A shoe inspection is a fun way to involve trainees during foot protection training. Ask everyone in the class to take off their safety shoes and inspect the soles, the steel toes (both inside and out) and the laces. Have the group check for cracks and holes on all surfaces as well. If the shoe is damaged or otherwise fails inspection, new safety shoes should be ordered.
Hand protectionOne of the most effective ways to demonstrate proper glove selection is to expose gloves made of different materials to different chemical products used in the workplace. You can make this exercise fairly detailed by setting up a variety of gloves in holders suspended over pans. Put a small quantity of the chemicals into the gloves and have the trainees return the following day to observe how different gloves held up against each chemical. Follow up with a class discussion on the importance of choosing the right glove for the job.

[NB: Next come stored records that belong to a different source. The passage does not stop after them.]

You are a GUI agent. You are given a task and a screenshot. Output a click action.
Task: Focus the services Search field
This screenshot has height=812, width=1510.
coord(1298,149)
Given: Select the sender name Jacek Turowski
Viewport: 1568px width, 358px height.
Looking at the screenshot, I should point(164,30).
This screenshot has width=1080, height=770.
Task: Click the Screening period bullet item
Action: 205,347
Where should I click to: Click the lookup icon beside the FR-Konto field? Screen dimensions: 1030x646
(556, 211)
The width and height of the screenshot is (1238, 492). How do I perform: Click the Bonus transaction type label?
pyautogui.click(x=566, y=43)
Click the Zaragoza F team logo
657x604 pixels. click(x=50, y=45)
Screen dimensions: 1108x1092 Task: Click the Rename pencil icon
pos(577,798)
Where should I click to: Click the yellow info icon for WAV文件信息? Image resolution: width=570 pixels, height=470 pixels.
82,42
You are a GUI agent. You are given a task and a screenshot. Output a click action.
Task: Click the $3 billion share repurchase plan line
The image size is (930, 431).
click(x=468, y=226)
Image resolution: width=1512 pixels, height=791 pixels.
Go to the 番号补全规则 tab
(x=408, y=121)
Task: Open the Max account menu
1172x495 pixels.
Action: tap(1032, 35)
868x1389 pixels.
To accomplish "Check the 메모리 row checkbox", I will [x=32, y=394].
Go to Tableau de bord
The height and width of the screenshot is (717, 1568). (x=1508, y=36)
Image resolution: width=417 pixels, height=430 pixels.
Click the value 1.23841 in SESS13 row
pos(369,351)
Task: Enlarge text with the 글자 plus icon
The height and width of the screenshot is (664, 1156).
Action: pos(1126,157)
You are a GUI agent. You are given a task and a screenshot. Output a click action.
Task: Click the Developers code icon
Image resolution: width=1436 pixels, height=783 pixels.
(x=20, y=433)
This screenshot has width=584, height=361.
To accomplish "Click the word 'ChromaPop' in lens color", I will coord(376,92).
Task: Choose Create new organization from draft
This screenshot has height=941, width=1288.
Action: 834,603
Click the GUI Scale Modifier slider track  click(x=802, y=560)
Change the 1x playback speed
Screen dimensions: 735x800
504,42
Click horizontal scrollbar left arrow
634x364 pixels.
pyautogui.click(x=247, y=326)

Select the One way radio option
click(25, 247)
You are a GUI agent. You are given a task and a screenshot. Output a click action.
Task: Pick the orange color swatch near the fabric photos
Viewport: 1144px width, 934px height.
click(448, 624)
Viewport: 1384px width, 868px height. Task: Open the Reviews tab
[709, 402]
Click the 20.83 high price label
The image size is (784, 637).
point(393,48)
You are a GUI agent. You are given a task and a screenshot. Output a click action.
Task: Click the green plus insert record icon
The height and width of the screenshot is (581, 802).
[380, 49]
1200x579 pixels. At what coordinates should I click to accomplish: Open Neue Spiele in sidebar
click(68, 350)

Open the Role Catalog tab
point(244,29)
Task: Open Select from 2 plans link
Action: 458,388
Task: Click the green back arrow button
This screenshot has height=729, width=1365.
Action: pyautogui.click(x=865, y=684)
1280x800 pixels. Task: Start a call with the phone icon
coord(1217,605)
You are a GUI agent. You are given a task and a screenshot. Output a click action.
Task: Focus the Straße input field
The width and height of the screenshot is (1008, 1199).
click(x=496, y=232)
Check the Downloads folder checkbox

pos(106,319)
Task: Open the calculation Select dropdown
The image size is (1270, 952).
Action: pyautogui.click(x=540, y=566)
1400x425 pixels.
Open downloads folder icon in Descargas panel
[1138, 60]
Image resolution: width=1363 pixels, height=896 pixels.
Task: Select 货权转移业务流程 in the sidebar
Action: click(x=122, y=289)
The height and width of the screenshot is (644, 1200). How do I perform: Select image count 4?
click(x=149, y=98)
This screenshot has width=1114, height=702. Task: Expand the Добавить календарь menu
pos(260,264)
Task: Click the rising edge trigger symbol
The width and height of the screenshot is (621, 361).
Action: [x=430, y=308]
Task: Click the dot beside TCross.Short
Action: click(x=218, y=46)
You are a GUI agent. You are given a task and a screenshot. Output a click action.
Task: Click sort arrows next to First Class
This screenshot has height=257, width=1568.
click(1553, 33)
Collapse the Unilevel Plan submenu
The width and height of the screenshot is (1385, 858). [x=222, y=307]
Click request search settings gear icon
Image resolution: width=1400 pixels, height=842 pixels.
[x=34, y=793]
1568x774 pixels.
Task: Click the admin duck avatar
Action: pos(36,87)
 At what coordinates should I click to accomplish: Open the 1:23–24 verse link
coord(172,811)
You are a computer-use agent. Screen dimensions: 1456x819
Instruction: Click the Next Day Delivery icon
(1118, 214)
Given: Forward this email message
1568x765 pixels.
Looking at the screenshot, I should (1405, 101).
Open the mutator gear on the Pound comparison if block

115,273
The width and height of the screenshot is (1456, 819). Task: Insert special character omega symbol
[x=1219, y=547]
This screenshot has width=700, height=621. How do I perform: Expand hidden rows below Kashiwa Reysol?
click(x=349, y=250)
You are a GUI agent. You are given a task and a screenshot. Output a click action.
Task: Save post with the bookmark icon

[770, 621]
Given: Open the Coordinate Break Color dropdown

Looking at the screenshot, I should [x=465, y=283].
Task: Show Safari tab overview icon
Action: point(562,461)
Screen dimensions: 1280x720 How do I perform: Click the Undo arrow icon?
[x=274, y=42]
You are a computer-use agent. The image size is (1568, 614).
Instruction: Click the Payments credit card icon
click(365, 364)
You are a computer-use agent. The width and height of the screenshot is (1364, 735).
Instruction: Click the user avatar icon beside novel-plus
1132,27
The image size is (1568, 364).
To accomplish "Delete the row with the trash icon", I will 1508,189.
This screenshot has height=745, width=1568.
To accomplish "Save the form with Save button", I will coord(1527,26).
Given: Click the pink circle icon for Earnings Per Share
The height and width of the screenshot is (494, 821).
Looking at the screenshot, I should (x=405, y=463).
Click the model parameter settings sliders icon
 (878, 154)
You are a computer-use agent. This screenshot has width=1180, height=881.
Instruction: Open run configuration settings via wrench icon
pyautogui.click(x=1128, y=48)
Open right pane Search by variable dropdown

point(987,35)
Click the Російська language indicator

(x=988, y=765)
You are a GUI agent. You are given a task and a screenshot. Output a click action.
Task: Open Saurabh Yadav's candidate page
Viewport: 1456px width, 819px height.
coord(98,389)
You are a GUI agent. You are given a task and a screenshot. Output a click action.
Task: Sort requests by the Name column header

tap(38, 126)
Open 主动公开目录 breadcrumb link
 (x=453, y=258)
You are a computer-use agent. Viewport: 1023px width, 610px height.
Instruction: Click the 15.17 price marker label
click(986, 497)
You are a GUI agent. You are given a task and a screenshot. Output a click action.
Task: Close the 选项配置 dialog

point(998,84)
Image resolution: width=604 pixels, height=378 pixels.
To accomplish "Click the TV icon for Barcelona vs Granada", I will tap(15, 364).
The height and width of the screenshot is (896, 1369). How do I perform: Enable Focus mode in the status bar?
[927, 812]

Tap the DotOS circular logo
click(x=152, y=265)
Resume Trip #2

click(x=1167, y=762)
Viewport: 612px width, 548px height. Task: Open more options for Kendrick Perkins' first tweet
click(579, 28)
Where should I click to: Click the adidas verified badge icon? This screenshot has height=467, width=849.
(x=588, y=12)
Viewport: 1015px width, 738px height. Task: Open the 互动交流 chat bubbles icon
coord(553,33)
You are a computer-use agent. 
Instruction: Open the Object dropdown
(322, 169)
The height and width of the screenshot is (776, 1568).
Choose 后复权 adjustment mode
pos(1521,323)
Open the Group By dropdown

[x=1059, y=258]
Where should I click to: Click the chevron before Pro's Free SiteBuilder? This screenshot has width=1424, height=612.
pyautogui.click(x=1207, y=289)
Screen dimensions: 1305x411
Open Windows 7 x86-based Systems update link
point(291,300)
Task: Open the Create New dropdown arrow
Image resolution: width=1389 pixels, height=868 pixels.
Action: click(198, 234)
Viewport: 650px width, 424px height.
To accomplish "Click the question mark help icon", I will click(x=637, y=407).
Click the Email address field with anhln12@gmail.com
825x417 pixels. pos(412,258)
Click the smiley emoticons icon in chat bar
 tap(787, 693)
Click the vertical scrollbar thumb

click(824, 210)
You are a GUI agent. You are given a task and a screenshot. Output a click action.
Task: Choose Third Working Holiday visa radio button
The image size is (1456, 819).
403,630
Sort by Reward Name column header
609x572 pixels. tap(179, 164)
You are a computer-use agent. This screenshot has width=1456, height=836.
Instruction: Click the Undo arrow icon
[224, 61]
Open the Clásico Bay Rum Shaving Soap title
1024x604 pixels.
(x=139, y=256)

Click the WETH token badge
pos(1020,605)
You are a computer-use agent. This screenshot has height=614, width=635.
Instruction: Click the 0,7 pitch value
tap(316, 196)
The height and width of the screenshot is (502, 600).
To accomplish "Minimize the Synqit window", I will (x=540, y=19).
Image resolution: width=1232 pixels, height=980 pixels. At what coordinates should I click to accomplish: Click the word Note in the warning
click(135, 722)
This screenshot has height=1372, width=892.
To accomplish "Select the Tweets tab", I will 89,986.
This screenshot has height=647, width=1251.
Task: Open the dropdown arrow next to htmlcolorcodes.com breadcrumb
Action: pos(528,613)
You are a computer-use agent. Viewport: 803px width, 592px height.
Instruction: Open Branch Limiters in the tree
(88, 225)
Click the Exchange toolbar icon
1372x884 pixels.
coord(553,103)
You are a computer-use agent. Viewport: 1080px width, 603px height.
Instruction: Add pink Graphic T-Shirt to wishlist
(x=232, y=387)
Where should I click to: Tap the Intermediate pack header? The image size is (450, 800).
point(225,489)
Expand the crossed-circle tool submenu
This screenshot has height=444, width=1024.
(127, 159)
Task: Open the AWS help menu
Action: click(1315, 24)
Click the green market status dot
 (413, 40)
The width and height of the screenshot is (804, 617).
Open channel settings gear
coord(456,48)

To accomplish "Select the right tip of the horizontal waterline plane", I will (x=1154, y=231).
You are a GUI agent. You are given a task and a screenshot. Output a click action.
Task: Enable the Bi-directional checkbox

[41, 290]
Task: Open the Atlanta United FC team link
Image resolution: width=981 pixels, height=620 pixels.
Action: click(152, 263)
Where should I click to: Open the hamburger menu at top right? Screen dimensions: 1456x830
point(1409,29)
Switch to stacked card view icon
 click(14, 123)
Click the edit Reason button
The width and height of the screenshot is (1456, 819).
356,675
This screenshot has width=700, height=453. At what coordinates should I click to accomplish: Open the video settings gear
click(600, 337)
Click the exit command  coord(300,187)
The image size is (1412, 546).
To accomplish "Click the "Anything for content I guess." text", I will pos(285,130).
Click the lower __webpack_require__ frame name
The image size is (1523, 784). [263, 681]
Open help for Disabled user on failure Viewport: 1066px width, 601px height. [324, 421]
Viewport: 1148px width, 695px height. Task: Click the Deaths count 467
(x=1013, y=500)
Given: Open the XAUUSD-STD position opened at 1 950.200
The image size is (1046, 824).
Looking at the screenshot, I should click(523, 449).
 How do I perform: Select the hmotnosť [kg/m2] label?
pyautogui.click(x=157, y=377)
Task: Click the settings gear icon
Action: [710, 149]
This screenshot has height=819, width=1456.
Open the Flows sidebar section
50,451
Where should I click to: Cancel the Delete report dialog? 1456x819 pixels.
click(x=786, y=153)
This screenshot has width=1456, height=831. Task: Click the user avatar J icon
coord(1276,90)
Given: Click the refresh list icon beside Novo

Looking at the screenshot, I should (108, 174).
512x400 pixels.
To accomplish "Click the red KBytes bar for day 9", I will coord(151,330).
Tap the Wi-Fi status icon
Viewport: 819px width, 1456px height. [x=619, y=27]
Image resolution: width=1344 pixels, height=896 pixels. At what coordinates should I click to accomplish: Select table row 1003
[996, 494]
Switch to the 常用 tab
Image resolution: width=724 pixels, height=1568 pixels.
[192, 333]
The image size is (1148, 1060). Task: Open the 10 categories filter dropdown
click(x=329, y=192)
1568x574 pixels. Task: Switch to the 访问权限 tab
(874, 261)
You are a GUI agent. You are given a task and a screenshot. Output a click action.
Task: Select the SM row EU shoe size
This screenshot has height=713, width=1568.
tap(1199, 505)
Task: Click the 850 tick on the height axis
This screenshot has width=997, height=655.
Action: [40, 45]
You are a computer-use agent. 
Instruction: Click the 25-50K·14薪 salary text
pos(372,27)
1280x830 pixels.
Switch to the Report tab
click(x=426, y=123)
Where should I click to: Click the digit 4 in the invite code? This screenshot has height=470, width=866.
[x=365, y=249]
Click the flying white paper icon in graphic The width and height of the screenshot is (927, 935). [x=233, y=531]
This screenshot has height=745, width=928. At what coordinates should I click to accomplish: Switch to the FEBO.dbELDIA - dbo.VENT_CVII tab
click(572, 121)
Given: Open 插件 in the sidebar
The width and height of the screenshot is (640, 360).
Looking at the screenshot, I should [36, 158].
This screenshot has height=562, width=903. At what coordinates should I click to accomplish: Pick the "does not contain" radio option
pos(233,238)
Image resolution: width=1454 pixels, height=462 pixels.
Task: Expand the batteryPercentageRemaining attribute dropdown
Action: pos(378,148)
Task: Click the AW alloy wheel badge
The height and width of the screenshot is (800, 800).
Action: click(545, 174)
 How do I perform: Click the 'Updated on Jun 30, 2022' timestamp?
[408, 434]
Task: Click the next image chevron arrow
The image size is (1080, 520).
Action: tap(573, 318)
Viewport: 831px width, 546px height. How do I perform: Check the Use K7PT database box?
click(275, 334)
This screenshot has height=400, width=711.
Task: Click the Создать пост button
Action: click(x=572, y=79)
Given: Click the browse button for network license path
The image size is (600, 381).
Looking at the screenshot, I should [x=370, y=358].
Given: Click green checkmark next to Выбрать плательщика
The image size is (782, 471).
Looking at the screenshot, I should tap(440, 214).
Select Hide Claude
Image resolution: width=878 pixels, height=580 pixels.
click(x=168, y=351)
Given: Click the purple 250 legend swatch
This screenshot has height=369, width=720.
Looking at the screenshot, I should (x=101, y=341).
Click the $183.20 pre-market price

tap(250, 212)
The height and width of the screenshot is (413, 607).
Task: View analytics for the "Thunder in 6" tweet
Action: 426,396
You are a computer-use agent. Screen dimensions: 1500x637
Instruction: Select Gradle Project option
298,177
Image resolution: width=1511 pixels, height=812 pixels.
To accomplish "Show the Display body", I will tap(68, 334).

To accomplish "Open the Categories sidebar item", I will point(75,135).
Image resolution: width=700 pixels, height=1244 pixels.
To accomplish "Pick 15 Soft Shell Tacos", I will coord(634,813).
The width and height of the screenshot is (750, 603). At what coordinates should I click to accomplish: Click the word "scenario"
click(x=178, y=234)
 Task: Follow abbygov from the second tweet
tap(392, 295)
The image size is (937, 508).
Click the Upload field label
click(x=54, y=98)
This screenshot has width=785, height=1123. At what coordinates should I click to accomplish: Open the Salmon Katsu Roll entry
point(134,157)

To emphasize the proper removal of hand protection, simply spray shaving cream on the outside of the glove and ask the trainees to remove the glove without getting any shaving cream on their skin. Step up this exercise by using products sold for educating students on proper hand washing techniques. Put the specially treated lotion on the gloves to represent the chemical being protected against. Look at the gloves under a black light (there are small, portable, inexpensive black lights made for this purpose) and see exactly where the material is located. Then ask employees to remove the gloves using proper glove removal procedures. When they are done, look at their gloveless hands with the black light again to see if any material got on their hands.
If material is found on the bare hand, you can conduct another exercise to emphasize the importance of proper hand washing before eating, smoking or applying lip balm or makeup. Ask employees to wash their hands the best they can and then return for another black light inspection. This can be very telling and usually shows that most people miss the areas around their cuticles and wrists.
By adding relevant activities to your classes, you not only help your trainees who learn visually (by showing an activity), by hearing (by explaining your activity) and by doing, you also help increase retention of the material you are presenting.